◆ **Your instructions**
The entries below are to be written out again without alteration.

◆ **Provided data**
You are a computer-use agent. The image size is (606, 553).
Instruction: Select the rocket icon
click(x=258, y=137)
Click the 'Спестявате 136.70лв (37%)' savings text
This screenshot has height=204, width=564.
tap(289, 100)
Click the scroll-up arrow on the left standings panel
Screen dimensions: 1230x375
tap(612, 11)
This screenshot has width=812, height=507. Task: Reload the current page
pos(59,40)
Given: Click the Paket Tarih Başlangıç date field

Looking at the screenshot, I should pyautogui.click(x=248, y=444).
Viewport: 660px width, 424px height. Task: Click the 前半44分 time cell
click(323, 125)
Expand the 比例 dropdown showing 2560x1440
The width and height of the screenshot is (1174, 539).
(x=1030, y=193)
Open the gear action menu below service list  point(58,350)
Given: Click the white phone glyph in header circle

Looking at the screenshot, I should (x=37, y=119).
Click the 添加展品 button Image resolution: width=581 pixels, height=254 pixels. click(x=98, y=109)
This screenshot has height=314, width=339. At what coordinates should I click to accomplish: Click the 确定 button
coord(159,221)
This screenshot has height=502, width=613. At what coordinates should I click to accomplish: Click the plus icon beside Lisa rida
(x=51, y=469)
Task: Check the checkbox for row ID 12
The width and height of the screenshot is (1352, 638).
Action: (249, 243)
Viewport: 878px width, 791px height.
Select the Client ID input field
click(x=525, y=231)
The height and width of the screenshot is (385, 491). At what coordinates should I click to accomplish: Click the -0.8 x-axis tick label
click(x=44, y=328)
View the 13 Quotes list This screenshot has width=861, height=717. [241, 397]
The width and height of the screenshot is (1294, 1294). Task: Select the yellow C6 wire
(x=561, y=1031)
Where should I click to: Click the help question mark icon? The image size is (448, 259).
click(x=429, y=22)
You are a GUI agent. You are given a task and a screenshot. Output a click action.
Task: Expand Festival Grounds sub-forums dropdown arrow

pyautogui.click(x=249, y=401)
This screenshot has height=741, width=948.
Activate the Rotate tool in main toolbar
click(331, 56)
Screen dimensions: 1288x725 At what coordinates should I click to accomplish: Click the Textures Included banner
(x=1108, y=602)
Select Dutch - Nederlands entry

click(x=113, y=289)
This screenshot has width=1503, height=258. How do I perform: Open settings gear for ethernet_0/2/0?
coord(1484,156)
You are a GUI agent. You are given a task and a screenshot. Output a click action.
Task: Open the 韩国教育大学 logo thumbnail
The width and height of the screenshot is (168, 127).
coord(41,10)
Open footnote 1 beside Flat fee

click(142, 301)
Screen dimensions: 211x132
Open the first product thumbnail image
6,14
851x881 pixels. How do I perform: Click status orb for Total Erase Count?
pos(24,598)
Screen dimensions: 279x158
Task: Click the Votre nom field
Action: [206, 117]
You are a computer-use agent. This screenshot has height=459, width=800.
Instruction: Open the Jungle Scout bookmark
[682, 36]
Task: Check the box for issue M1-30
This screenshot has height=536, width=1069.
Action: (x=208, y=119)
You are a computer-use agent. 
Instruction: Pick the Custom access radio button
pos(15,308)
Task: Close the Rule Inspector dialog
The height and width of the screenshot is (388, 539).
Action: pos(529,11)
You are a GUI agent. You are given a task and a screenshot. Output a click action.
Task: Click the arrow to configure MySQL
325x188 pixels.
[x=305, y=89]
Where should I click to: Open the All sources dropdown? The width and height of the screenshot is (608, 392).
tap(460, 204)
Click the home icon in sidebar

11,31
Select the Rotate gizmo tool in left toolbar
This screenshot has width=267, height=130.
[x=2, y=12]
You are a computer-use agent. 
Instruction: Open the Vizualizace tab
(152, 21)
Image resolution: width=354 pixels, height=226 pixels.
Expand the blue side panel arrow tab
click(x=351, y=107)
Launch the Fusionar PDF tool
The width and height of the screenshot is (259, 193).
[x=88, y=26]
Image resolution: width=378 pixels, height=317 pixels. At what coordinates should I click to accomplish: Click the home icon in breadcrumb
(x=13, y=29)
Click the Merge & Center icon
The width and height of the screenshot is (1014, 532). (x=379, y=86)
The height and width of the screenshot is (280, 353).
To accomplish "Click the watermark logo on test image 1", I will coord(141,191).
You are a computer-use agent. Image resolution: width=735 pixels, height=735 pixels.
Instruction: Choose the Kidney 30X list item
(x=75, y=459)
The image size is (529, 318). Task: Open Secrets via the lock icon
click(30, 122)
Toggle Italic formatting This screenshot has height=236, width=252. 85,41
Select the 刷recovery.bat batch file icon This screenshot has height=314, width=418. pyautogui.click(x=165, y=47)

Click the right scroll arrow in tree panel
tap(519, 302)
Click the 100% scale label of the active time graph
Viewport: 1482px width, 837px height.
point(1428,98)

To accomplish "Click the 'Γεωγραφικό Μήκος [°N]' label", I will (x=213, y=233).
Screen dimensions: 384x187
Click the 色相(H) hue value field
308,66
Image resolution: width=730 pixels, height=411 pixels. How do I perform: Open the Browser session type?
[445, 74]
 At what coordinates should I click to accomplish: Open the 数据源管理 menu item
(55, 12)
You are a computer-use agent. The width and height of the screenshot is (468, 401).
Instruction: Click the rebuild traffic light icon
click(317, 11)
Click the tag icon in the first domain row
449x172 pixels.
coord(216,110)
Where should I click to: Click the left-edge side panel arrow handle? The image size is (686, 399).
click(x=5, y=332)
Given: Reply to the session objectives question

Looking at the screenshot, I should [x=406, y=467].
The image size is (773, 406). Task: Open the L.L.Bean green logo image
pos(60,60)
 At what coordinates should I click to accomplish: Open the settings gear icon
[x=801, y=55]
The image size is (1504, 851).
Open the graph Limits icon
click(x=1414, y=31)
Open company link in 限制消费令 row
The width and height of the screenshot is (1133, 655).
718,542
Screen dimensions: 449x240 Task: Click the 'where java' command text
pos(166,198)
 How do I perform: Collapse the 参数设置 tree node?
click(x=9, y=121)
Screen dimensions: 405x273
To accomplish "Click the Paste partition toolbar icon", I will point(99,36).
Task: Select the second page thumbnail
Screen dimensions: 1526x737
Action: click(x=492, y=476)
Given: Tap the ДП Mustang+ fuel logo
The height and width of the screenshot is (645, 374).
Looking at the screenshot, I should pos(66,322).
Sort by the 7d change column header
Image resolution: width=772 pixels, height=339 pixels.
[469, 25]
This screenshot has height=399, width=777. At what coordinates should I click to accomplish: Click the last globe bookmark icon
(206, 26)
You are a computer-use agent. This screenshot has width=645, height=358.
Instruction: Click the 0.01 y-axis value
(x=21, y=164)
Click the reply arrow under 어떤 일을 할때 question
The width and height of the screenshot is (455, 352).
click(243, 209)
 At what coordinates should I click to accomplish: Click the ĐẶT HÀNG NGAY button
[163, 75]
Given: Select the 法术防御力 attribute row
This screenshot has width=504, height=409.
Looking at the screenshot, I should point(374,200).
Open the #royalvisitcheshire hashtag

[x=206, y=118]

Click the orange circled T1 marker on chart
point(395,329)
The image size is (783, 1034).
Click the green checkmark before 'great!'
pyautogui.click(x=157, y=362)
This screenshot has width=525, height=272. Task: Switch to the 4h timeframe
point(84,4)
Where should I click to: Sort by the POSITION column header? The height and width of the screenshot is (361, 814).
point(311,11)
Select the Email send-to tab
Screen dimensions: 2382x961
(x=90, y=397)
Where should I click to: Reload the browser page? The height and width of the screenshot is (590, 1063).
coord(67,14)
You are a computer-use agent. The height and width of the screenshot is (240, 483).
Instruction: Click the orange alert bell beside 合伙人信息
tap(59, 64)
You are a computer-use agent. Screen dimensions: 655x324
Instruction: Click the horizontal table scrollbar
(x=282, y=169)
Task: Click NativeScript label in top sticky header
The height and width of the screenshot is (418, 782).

◆ **Response**
You are a computer-use agent. The image size is (606, 553).
Instruction: Select the rocket icon
click(x=258, y=137)
Click the 'Спестявате 136.70лв (37%)' savings text
This screenshot has height=204, width=564.
tap(289, 100)
Click the scroll-up arrow on the left standings panel
Screen dimensions: 1230x375
tap(612, 11)
This screenshot has width=812, height=507. Task: Reload the current page
pos(59,40)
Given: Click the Paket Tarih Başlangıç date field

Looking at the screenshot, I should pyautogui.click(x=248, y=444).
Viewport: 660px width, 424px height. Task: Click the 前半44分 time cell
click(323, 125)
Expand the 比例 dropdown showing 2560x1440
The width and height of the screenshot is (1174, 539).
(x=1030, y=193)
Open the gear action menu below service list  point(58,350)
Given: Click the white phone glyph in header circle

Looking at the screenshot, I should (x=37, y=119).
Click the 添加展品 button Image resolution: width=581 pixels, height=254 pixels. click(x=98, y=109)
This screenshot has height=314, width=339. At what coordinates should I click to accomplish: Click the 确定 button
coord(159,221)
This screenshot has height=502, width=613. At what coordinates should I click to accomplish: Click the plus icon beside Lisa rida
(x=51, y=469)
Task: Check the checkbox for row ID 12
The width and height of the screenshot is (1352, 638).
Action: (249, 243)
Viewport: 878px width, 791px height.
Select the Client ID input field
click(x=525, y=231)
The height and width of the screenshot is (385, 491). At what coordinates should I click to accomplish: Click the -0.8 x-axis tick label
click(x=44, y=328)
View the 13 Quotes list This screenshot has width=861, height=717. [241, 397]
The width and height of the screenshot is (1294, 1294). Task: Select the yellow C6 wire
(x=561, y=1031)
Where should I click to: Click the help question mark icon? The image size is (448, 259).
click(x=429, y=22)
You are a GUI agent. You are given a task and a screenshot. Output a click action.
Task: Expand Festival Grounds sub-forums dropdown arrow

pyautogui.click(x=249, y=401)
This screenshot has height=741, width=948.
Activate the Rotate tool in main toolbar
click(331, 56)
Screen dimensions: 1288x725 At what coordinates should I click to accomplish: Click the Textures Included banner
(x=1108, y=602)
Select Dutch - Nederlands entry

click(x=113, y=289)
This screenshot has width=1503, height=258. How do I perform: Open settings gear for ethernet_0/2/0?
coord(1484,156)
You are a GUI agent. You are given a task and a screenshot. Output a click action.
Task: Open the 韩国教育大学 logo thumbnail
The width and height of the screenshot is (168, 127).
coord(41,10)
Open footnote 1 beside Flat fee

click(142, 301)
Screen dimensions: 211x132
Open the first product thumbnail image
6,14
851x881 pixels. How do I perform: Click status orb for Total Erase Count?
pos(24,598)
Screen dimensions: 279x158
Task: Click the Votre nom field
Action: [206, 117]
You are a computer-use agent. This screenshot has height=459, width=800.
Instruction: Open the Jungle Scout bookmark
[682, 36]
Task: Check the box for issue M1-30
This screenshot has height=536, width=1069.
Action: (x=208, y=119)
You are a computer-use agent. 
Instruction: Pick the Custom access radio button
pos(15,308)
Task: Close the Rule Inspector dialog
The height and width of the screenshot is (388, 539).
Action: pos(529,11)
You are a GUI agent. You are given a task and a screenshot. Output a click action.
Task: Click the arrow to configure MySQL
325x188 pixels.
[x=305, y=89]
Where should I click to: Open the All sources dropdown? The width and height of the screenshot is (608, 392).
tap(460, 204)
Click the home icon in sidebar

11,31
Select the Rotate gizmo tool in left toolbar
This screenshot has width=267, height=130.
[x=2, y=12]
You are a computer-use agent. 
Instruction: Open the Vizualizace tab
(152, 21)
Image resolution: width=354 pixels, height=226 pixels.
Expand the blue side panel arrow tab
click(x=351, y=107)
Launch the Fusionar PDF tool
The width and height of the screenshot is (259, 193).
[x=88, y=26]
Image resolution: width=378 pixels, height=317 pixels. At what coordinates should I click to accomplish: Click the home icon in breadcrumb
(x=13, y=29)
Click the Merge & Center icon
The width and height of the screenshot is (1014, 532). (x=379, y=86)
The height and width of the screenshot is (280, 353).
To accomplish "Click the watermark logo on test image 1", I will coord(141,191).
You are a computer-use agent. Image resolution: width=735 pixels, height=735 pixels.
Instruction: Choose the Kidney 30X list item
(x=75, y=459)
The image size is (529, 318). Task: Open Secrets via the lock icon
click(30, 122)
Toggle Italic formatting This screenshot has height=236, width=252. 85,41
Select the 刷recovery.bat batch file icon This screenshot has height=314, width=418. pyautogui.click(x=165, y=47)

Click the right scroll arrow in tree panel
tap(519, 302)
Click the 100% scale label of the active time graph
Viewport: 1482px width, 837px height.
point(1428,98)

To accomplish "Click the 'Γεωγραφικό Μήκος [°N]' label", I will (x=213, y=233).
Screen dimensions: 384x187
Click the 色相(H) hue value field
308,66
Image resolution: width=730 pixels, height=411 pixels. How do I perform: Open the Browser session type?
[445, 74]
 At what coordinates should I click to accomplish: Open the 数据源管理 menu item
(55, 12)
You are a computer-use agent. The width and height of the screenshot is (468, 401).
Instruction: Click the rebuild traffic light icon
click(317, 11)
Click the tag icon in the first domain row
449x172 pixels.
coord(216,110)
Where should I click to: Click the left-edge side panel arrow handle? The image size is (686, 399).
click(x=5, y=332)
Given: Reply to the session objectives question

Looking at the screenshot, I should [x=406, y=467].
The image size is (773, 406). Task: Open the L.L.Bean green logo image
pos(60,60)
 At what coordinates should I click to accomplish: Open the settings gear icon
[x=801, y=55]
The image size is (1504, 851).
Open the graph Limits icon
click(x=1414, y=31)
Open company link in 限制消费令 row
The width and height of the screenshot is (1133, 655).
718,542
Screen dimensions: 449x240 Task: Click the 'where java' command text
pos(166,198)
 How do I perform: Collapse the 参数设置 tree node?
click(x=9, y=121)
Screen dimensions: 405x273
To accomplish "Click the Paste partition toolbar icon", I will point(99,36).
Task: Select the second page thumbnail
Screen dimensions: 1526x737
Action: click(x=492, y=476)
Given: Tap the ДП Mustang+ fuel logo
The height and width of the screenshot is (645, 374).
Looking at the screenshot, I should pos(66,322).
Sort by the 7d change column header
Image resolution: width=772 pixels, height=339 pixels.
[469, 25]
This screenshot has height=399, width=777. At what coordinates should I click to accomplish: Click the last globe bookmark icon
(206, 26)
You are a computer-use agent. This screenshot has width=645, height=358.
Instruction: Click the 0.01 y-axis value
(x=21, y=164)
Click the reply arrow under 어떤 일을 할때 question
The width and height of the screenshot is (455, 352).
click(243, 209)
 At what coordinates should I click to accomplish: Click the ĐẶT HÀNG NGAY button
[163, 75]
Given: Select the 法术防御力 attribute row
This screenshot has width=504, height=409.
Looking at the screenshot, I should point(374,200).
Open the #royalvisitcheshire hashtag

[x=206, y=118]

Click the orange circled T1 marker on chart
point(395,329)
The image size is (783, 1034).
Click the green checkmark before 'great!'
pyautogui.click(x=157, y=362)
This screenshot has width=525, height=272. Task: Switch to the 4h timeframe
point(84,4)
Where should I click to: Sort by the POSITION column header? The height and width of the screenshot is (361, 814).
point(311,11)
Select the Email send-to tab
Screen dimensions: 2382x961
(x=90, y=397)
Where should I click to: Reload the browser page? The height and width of the screenshot is (590, 1063).
coord(67,14)
You are a computer-use agent. The height and width of the screenshot is (240, 483).
Instruction: Click the orange alert bell beside 合伙人信息
tap(59, 64)
You are a computer-use agent. Screen dimensions: 655x324
Instruction: Click the horizontal table scrollbar
(x=282, y=169)
Task: Click NativeScript label in top sticky header
The height and width of the screenshot is (418, 782).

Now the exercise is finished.